Birthday Hopes and Dreams

After celebrating another birthday in May and experiencing a period of loss and change, I think of Thomas Pastorius, who passed away last year.  Considered the first microbrewer in Pennsylvania, according to the Pittsburgh Post-Gazette, he also marked the coda of my high school journalism career when I interviewed him for one of my last articles in North Catholic’s Trojan News.  Unbeknownst to me at the time, he would open Penn Brewery at the bottom of Troy Hill Road by the Fall, while I was starting college.

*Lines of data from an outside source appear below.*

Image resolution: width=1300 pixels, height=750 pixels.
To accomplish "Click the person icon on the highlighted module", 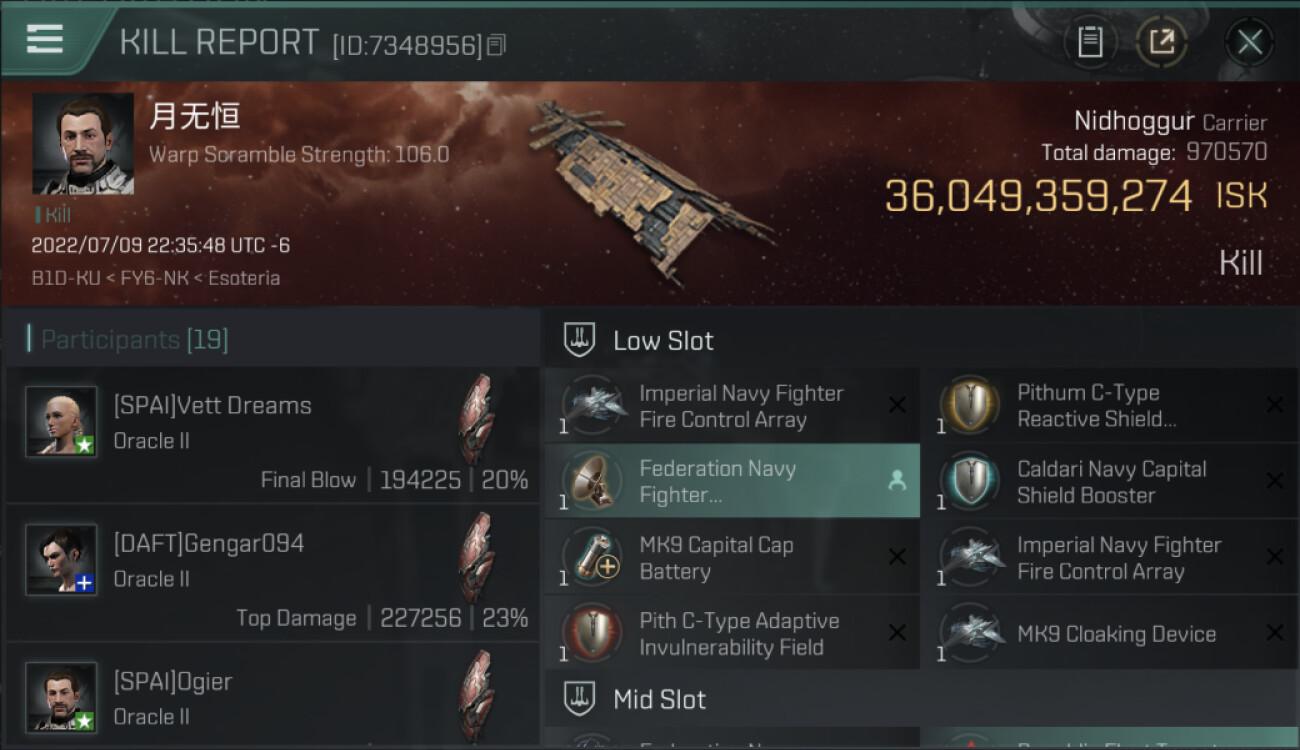I will [897, 481].
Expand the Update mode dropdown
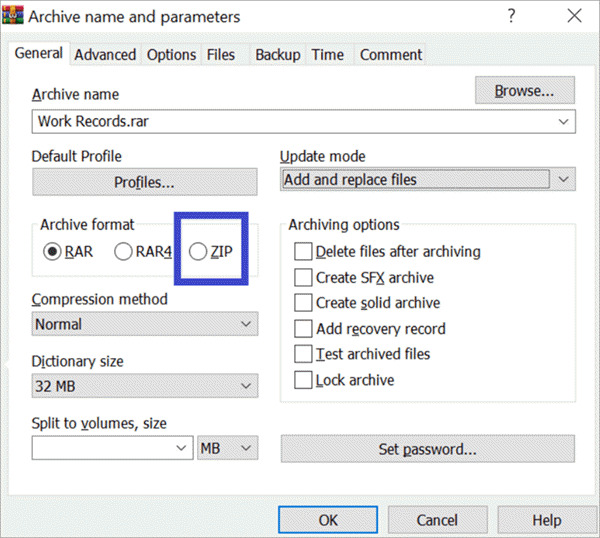 click(x=564, y=180)
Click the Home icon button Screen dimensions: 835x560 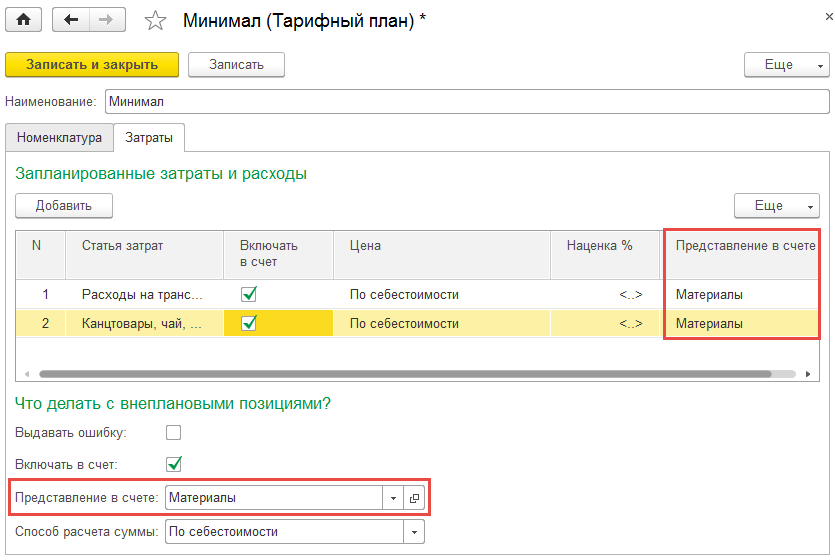coord(23,20)
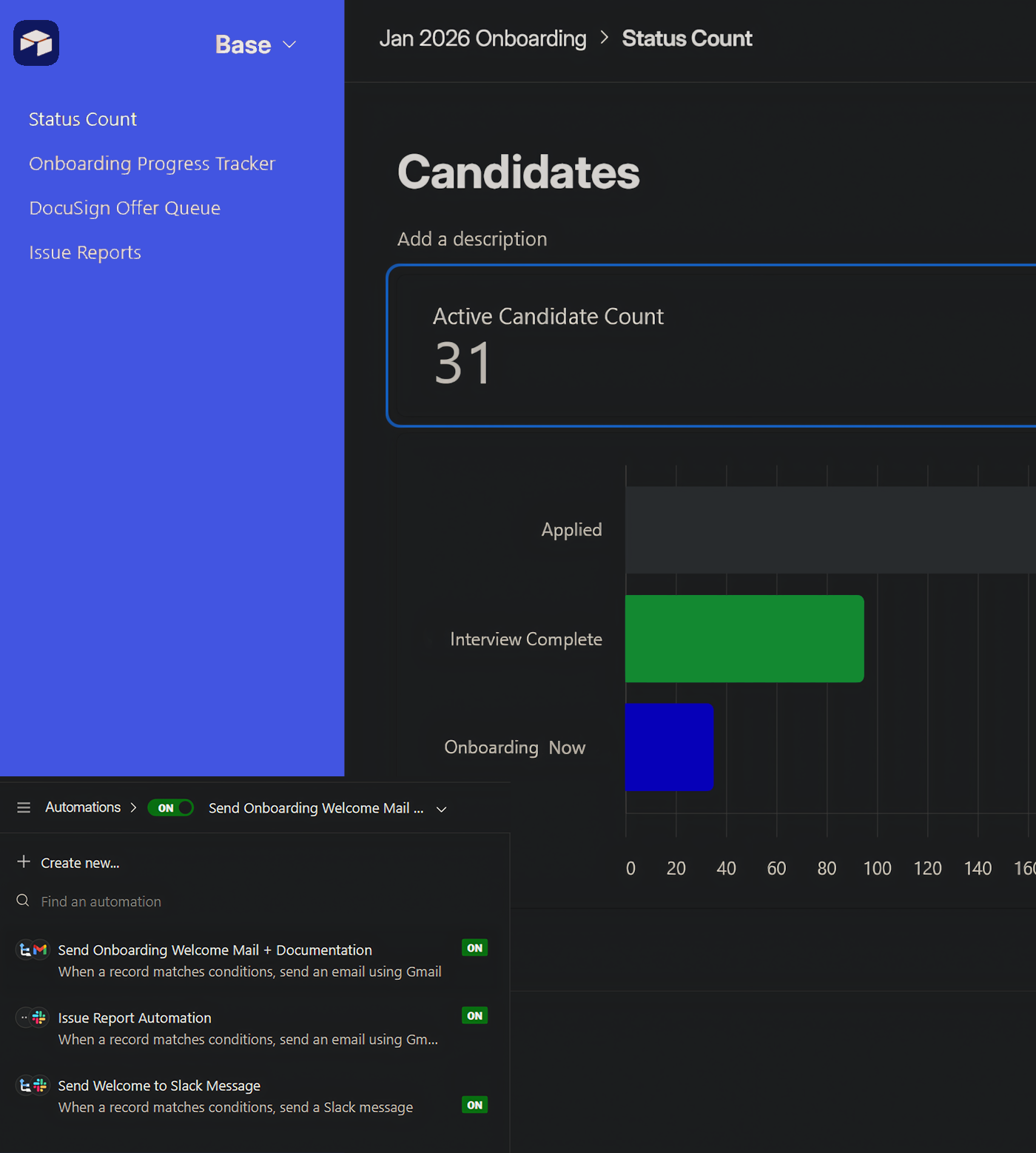Image resolution: width=1036 pixels, height=1153 pixels.
Task: Click the Airtable base logo icon
Action: click(x=36, y=43)
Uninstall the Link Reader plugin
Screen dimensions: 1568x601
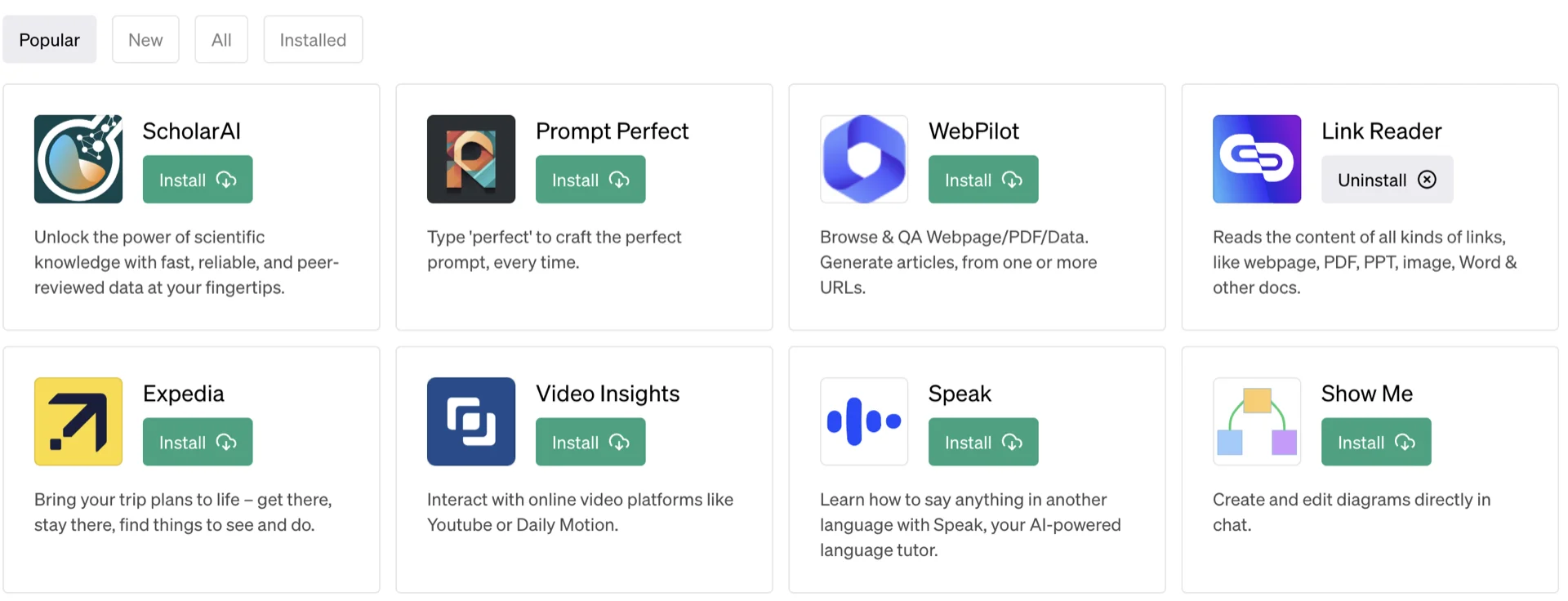point(1387,180)
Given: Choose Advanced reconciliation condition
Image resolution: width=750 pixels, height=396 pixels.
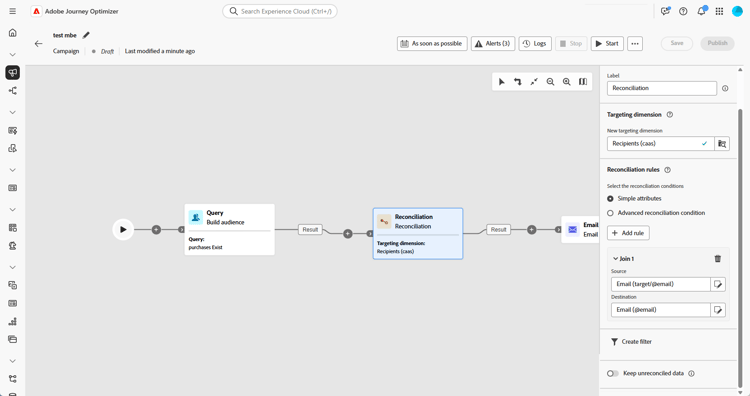Looking at the screenshot, I should [610, 213].
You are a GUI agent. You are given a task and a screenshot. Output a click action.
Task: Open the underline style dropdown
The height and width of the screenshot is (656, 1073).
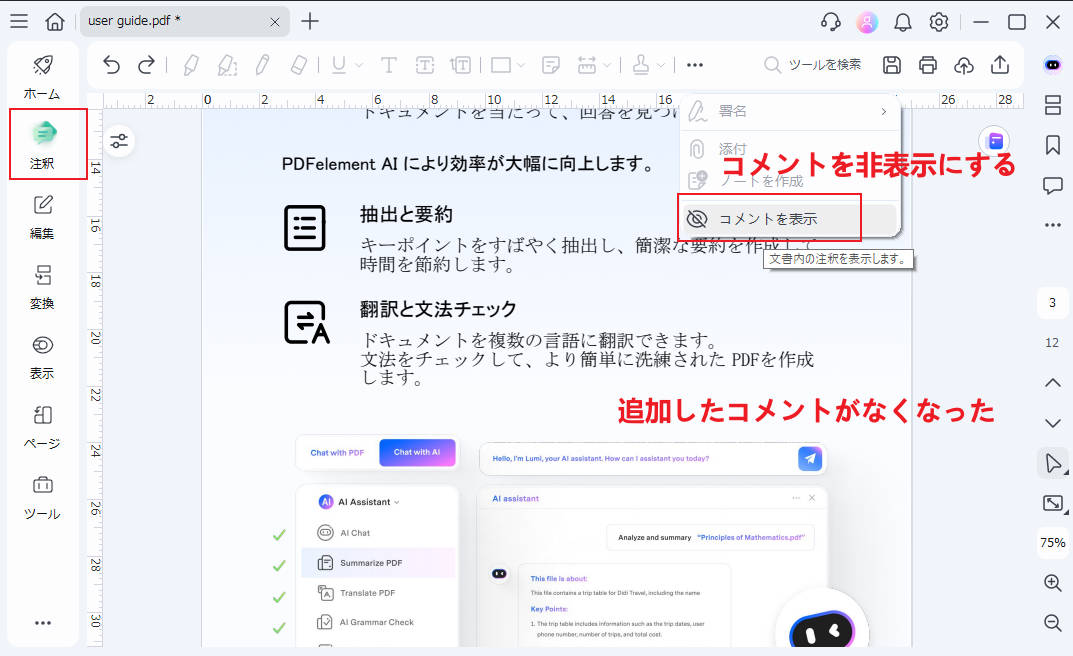tap(357, 64)
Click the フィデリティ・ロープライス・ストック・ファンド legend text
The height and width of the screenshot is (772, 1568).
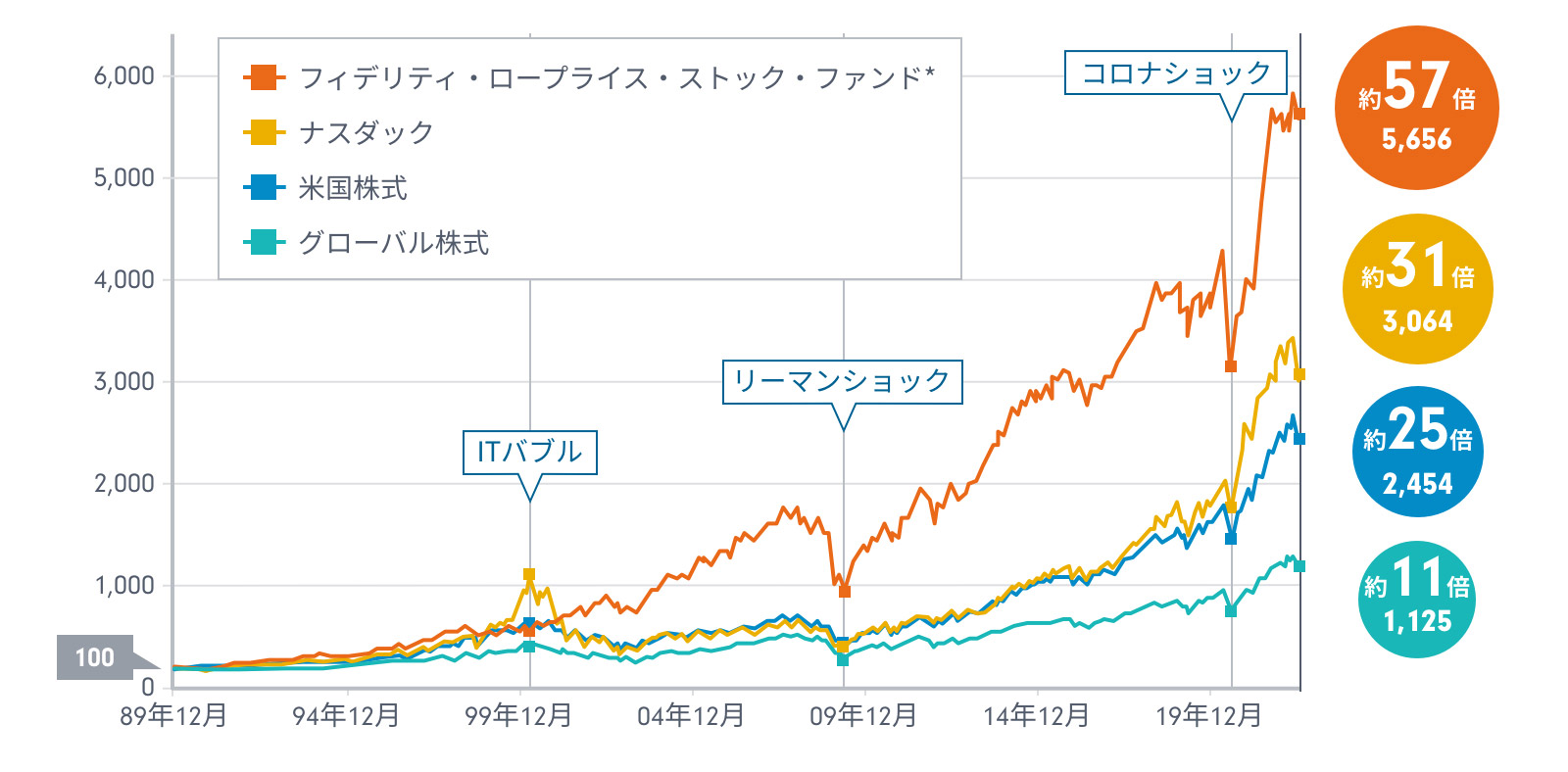[x=616, y=77]
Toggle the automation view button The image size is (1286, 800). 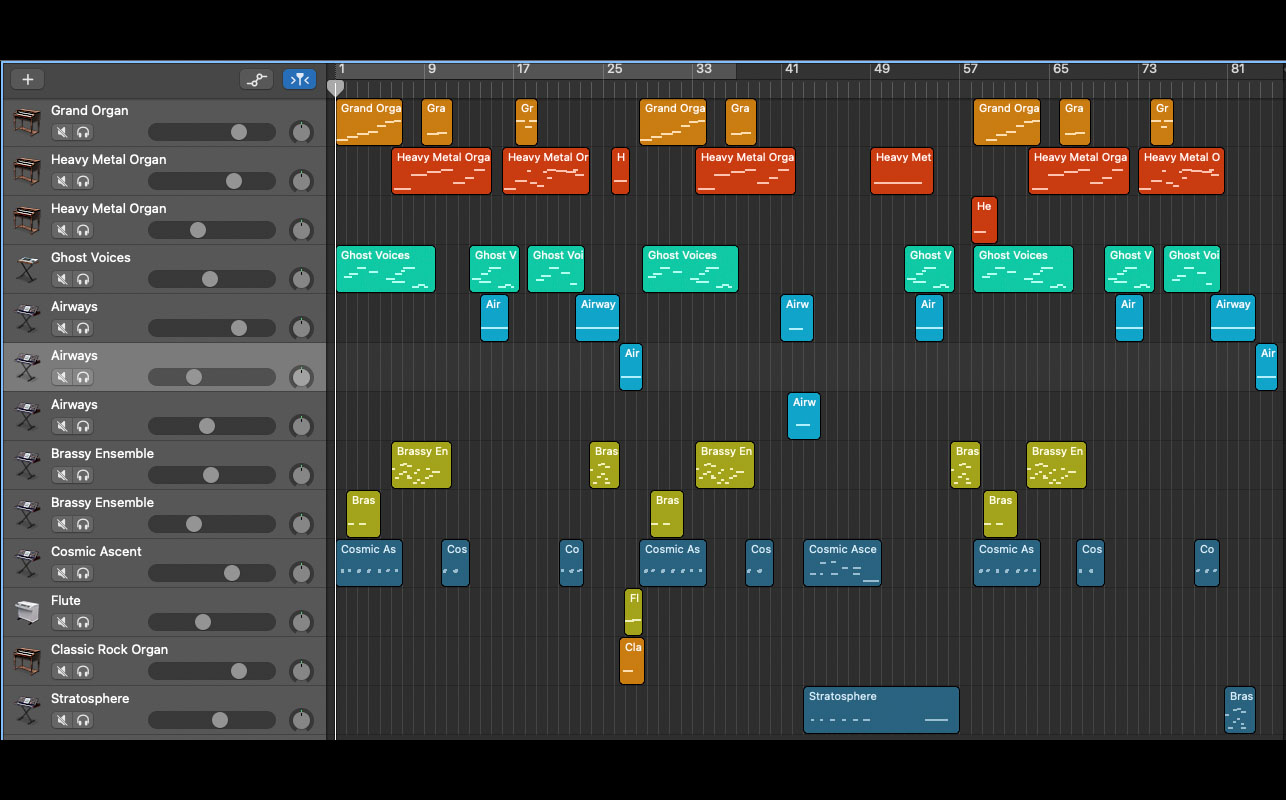coord(257,80)
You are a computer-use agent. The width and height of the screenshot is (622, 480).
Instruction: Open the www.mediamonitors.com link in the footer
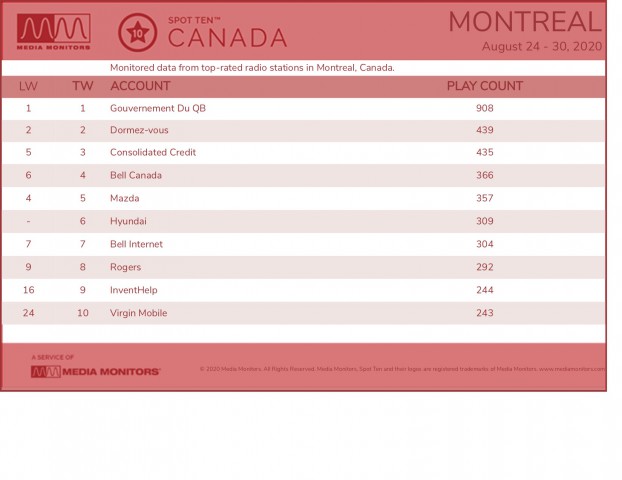click(x=572, y=369)
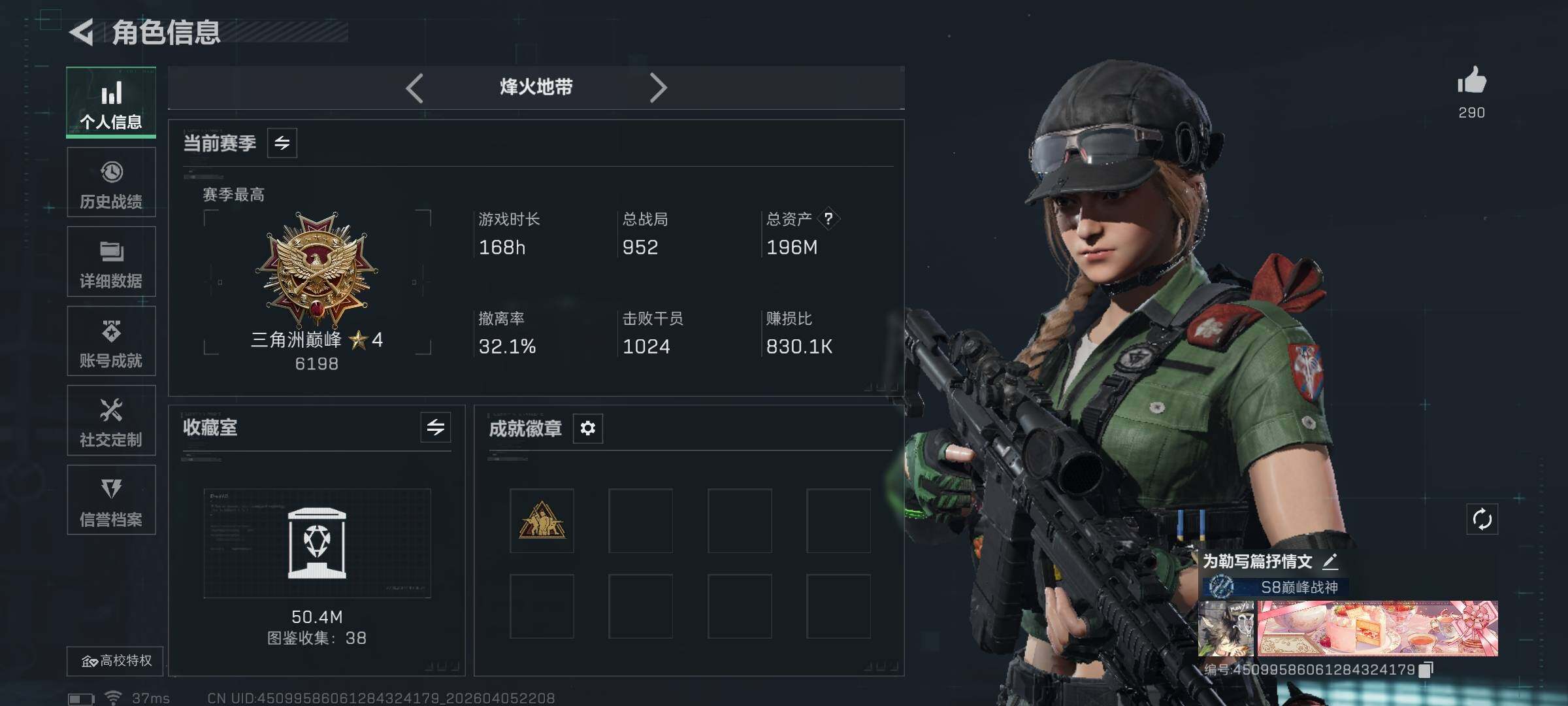Edit the signature 为勒写篇抒情文 with pencil icon

pos(1330,561)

Although my meeting with him was brief, he was a gracious and generous man who fed my fledgling ambition by basically giving me something grown-up to write about.  I am now in rather awe the prescience of standing and speaking with him in the dank and dark interior of the old Eberhardt and Ober brewery below my high school before its grand transformation.

But as life would have it, his dream of an on-site brewery and restaurant proved to be a high-maintenance job.  One’s passion could also produce much anxiety and frustrations–that much I too do understand.  Throughout my career, I’ve gone in and out of the thing I love to do most.

Another birthday does give me pause, and a refocusing of sorts is in order, for starters, infusing more positive energy and a healthier balance during work weeks.  And if I’m lucky, I may even capture a little of the thrill “Mr. Beer” once had of crafting brews–often times the hard but, in his mind, the right way.